• Source information:
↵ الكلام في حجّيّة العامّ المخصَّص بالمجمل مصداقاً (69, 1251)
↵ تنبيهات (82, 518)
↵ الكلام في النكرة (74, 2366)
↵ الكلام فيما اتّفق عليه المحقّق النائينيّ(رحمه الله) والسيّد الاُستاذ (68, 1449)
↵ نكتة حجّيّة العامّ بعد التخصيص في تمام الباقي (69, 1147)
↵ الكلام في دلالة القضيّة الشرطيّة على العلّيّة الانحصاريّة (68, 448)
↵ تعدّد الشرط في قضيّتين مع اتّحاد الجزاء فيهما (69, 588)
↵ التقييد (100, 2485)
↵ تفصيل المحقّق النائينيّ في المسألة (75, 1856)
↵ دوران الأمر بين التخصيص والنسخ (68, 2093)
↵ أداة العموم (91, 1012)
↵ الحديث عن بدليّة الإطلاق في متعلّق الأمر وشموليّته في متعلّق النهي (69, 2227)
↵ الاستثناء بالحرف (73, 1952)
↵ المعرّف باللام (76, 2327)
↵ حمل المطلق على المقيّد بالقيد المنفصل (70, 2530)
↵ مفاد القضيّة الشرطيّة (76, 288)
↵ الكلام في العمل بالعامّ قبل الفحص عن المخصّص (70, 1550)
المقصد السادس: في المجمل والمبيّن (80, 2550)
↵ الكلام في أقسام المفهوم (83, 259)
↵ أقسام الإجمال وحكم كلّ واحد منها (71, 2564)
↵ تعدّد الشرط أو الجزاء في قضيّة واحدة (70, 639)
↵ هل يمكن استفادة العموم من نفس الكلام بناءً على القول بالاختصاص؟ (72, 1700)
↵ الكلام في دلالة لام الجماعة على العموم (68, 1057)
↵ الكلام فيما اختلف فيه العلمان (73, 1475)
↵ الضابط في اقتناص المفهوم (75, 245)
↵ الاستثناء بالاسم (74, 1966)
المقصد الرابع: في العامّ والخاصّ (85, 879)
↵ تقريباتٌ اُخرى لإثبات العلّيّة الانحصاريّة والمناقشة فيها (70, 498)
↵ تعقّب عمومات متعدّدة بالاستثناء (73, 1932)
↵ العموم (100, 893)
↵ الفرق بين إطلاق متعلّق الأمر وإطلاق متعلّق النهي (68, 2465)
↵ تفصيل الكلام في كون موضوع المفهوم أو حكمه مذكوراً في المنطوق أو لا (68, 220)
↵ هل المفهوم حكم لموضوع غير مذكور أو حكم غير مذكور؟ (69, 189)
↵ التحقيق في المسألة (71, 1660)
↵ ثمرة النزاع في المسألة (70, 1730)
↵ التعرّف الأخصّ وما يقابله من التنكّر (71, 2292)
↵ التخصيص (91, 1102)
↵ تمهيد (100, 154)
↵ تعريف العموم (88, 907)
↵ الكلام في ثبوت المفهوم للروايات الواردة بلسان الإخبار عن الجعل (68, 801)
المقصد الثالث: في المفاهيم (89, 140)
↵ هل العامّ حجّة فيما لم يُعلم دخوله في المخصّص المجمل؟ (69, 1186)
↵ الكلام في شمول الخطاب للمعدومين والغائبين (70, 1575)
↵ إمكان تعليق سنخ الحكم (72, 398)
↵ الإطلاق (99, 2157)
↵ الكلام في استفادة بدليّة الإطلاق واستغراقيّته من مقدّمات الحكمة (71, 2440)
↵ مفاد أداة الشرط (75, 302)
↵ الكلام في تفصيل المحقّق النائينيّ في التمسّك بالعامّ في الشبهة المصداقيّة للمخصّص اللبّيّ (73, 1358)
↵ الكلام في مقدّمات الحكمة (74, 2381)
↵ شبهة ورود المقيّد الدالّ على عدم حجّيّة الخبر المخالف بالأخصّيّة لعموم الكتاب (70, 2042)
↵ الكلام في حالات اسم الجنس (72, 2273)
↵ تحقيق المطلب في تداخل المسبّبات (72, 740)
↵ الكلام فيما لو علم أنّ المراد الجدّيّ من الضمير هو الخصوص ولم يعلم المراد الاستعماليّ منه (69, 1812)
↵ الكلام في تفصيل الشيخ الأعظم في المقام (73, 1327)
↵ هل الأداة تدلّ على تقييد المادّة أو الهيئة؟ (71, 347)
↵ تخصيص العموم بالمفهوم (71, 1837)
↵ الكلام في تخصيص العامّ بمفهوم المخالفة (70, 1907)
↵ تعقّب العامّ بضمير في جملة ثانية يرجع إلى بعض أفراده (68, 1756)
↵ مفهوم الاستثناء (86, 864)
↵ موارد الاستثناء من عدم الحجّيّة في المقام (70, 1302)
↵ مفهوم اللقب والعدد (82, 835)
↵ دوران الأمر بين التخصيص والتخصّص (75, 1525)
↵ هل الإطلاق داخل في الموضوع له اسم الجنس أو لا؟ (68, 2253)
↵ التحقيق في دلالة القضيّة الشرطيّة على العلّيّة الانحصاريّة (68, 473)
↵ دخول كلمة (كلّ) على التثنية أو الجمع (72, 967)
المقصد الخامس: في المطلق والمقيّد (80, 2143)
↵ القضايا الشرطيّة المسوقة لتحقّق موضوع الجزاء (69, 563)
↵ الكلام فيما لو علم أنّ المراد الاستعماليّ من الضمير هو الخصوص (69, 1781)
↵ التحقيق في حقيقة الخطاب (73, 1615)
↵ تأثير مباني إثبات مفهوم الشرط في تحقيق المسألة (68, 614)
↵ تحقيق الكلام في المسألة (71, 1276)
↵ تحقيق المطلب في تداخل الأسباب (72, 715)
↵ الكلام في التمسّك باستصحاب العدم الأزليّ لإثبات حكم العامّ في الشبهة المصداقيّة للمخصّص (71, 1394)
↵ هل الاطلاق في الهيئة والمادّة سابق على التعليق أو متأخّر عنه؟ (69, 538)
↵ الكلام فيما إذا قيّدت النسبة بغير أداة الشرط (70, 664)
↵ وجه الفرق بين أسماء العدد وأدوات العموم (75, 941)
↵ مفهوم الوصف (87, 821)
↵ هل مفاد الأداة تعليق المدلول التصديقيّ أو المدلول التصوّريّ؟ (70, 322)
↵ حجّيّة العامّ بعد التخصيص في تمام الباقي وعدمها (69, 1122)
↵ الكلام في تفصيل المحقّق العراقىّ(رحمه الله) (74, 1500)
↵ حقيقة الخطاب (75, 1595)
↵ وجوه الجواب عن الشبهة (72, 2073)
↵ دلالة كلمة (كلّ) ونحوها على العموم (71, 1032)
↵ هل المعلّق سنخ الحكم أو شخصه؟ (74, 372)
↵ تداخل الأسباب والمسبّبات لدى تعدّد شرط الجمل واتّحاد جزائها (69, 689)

• Task:
Each record above must be restated in full, word for word.

• Output for this task:
↵ الكلام في حجّيّة العامّ المخصَّص بالمجمل مصداقاً (69, 1251)
↵ تنبيهات (82, 518)
↵ الكلام في النكرة (74, 2366)
↵ الكلام فيما اتّفق عليه المحقّق النائينيّ(رحمه الله) والسيّد الاُستاذ (68, 1449)
↵ نكتة حجّيّة العامّ بعد التخصيص في تمام الباقي (69, 1147)
↵ الكلام في دلالة القضيّة الشرطيّة على العلّيّة الانحصاريّة (68, 448)
↵ تعدّد الشرط في قضيّتين مع اتّحاد الجزاء فيهما (69, 588)
↵ التقييد (100, 2485)
↵ تفصيل المحقّق النائينيّ في المسألة (75, 1856)
↵ دوران الأمر بين التخصيص والنسخ (68, 2093)
↵ أداة العموم (91, 1012)
↵ الحديث عن بدليّة الإطلاق في متعلّق الأمر وشموليّته في متعلّق النهي (69, 2227)
↵ الاستثناء بالحرف (73, 1952)
↵ المعرّف باللام (76, 2327)
↵ حمل المطلق على المقيّد بالقيد المنفصل (70, 2530)
↵ مفاد القضيّة الشرطيّة (76, 288)
↵ الكلام في العمل بالعامّ قبل الفحص عن المخصّص (70, 1550)
المقصد السادس: في المجمل والمبيّن (80, 2550)
↵ الكلام في أقسام المفهوم (83, 259)
↵ أقسام الإجمال وحكم كلّ واحد منها (71, 2564)
↵ تعدّد الشرط أو الجزاء في قضيّة واحدة (70, 639)
↵ هل يمكن استفادة العموم من نفس الكلام بناءً على القول بالاختصاص؟ (72, 1700)
↵ الكلام في دلالة لام الجماعة على العموم (68, 1057)
↵ الكلام فيما اختلف فيه العلمان (73, 1475)
↵ الضابط في اقتناص المفهوم (75, 245)
↵ الاستثناء بالاسم (74, 1966)
المقصد الرابع: في العامّ والخاصّ (85, 879)
↵ تقريباتٌ اُخرى لإثبات العلّيّة الانحصاريّة والمناقشة فيها (70, 498)
↵ تعقّب عمومات متعدّدة بالاستثناء (73, 1932)
↵ العموم (100, 893)
↵ الفرق بين إطلاق متعلّق الأمر وإطلاق متعلّق النهي (68, 2465)
↵ تفصيل الكلام في كون موضوع المفهوم أو حكمه مذكوراً في المنطوق أو لا (68, 220)
↵ هل المفهوم حكم لموضوع غير مذكور أو حكم غير مذكور؟ (69, 189)
↵ التحقيق في المسألة (71, 1660)
↵ ثمرة النزاع في المسألة (70, 1730)
↵ التعرّف الأخصّ وما يقابله من التنكّر (71, 2292)
↵ التخصيص (91, 1102)
↵ تمهيد (100, 154)
↵ تعريف العموم (88, 907)
↵ الكلام في ثبوت المفهوم للروايات الواردة بلسان الإخبار عن الجعل (68, 801)
المقصد الثالث: في المفاهيم (89, 140)
↵ هل العامّ حجّة فيما لم يُعلم دخوله في المخصّص المجمل؟ (69, 1186)
↵ الكلام في شمول الخطاب للمعدومين والغائبين (70, 1575)
↵ إمكان تعليق سنخ الحكم (72, 398)
↵ الإطلاق (99, 2157)
↵ الكلام في استفادة بدليّة الإطلاق واستغراقيّته من مقدّمات الحكمة (71, 2440)
↵ مفاد أداة الشرط (75, 302)
↵ الكلام في تفصيل المحقّق النائينيّ في التمسّك بالعامّ في الشبهة المصداقيّة للمخصّص اللبّيّ (73, 1358)
↵ الكلام في مقدّمات الحكمة (74, 2381)
↵ شبهة ورود المقيّد الدالّ على عدم حجّيّة الخبر المخالف بالأخصّيّة لعموم الكتاب (70, 2042)
↵ الكلام في حالات اسم الجنس (72, 2273)
↵ تحقيق المطلب في تداخل المسبّبات (72, 740)
↵ الكلام فيما لو علم أنّ المراد الجدّيّ من الضمير هو الخصوص ولم يعلم المراد الاستعماليّ منه (69, 1812)
↵ الكلام في تفصيل الشيخ الأعظم في المقام (73, 1327)
↵ هل الأداة تدلّ على تقييد المادّة أو الهيئة؟ (71, 347)
↵ تخصيص العموم بالمفهوم (71, 1837)
↵ الكلام في تخصيص العامّ بمفهوم المخالفة (70, 1907)
↵ تعقّب العامّ بضمير في جملة ثانية يرجع إلى بعض أفراده (68, 1756)
↵ مفهوم الاستثناء (86, 864)
↵ موارد الاستثناء من عدم الحجّيّة في المقام (70, 1302)
↵ مفهوم اللقب والعدد (82, 835)
↵ دوران الأمر بين التخصيص والتخصّص (75, 1525)
↵ هل الإطلاق داخل في الموضوع له اسم الجنس أو لا؟ (68, 2253)
↵ التحقيق في دلالة القضيّة الشرطيّة على العلّيّة الانحصاريّة (68, 473)
↵ دخول كلمة (كلّ) على التثنية أو الجمع (72, 967)
المقصد الخامس: في المطلق والمقيّد (80, 2143)
↵ القضايا الشرطيّة المسوقة لتحقّق موضوع الجزاء (69, 563)
↵ الكلام فيما لو علم أنّ المراد الاستعماليّ من الضمير هو الخصوص (69, 1781)
↵ التحقيق في حقيقة الخطاب (73, 1615)
↵ تأثير مباني إثبات مفهوم الشرط في تحقيق المسألة (68, 614)
↵ تحقيق الكلام في المسألة (71, 1276)
↵ تحقيق المطلب في تداخل الأسباب (72, 715)
↵ الكلام في التمسّك باستصحاب العدم الأزليّ لإثبات حكم العامّ في الشبهة المصداقيّة للمخصّص (71, 1394)
↵ هل الاطلاق في الهيئة والمادّة سابق على التعليق أو متأخّر عنه؟ (69, 538)
↵ الكلام فيما إذا قيّدت النسبة بغير أداة الشرط (70, 664)
↵ وجه الفرق بين أسماء العدد وأدوات العموم (75, 941)
↵ مفهوم الوصف (87, 821)
↵ هل مفاد الأداة تعليق المدلول التصديقيّ أو المدلول التصوّريّ؟ (70, 322)
↵ حجّيّة العامّ بعد التخصيص في تمام الباقي وعدمها (69, 1122)
↵ الكلام في تفصيل المحقّق العراقىّ(رحمه الله) (74, 1500)
↵ حقيقة الخطاب (75, 1595)
↵ وجوه الجواب عن الشبهة (72, 2073)
↵ دلالة كلمة (كلّ) ونحوها على العموم (71, 1032)
↵ هل المعلّق سنخ الحكم أو شخصه؟ (74, 372)
↵ تداخل الأسباب والمسبّبات لدى تعدّد شرط الجمل واتّحاد جزائها (69, 689)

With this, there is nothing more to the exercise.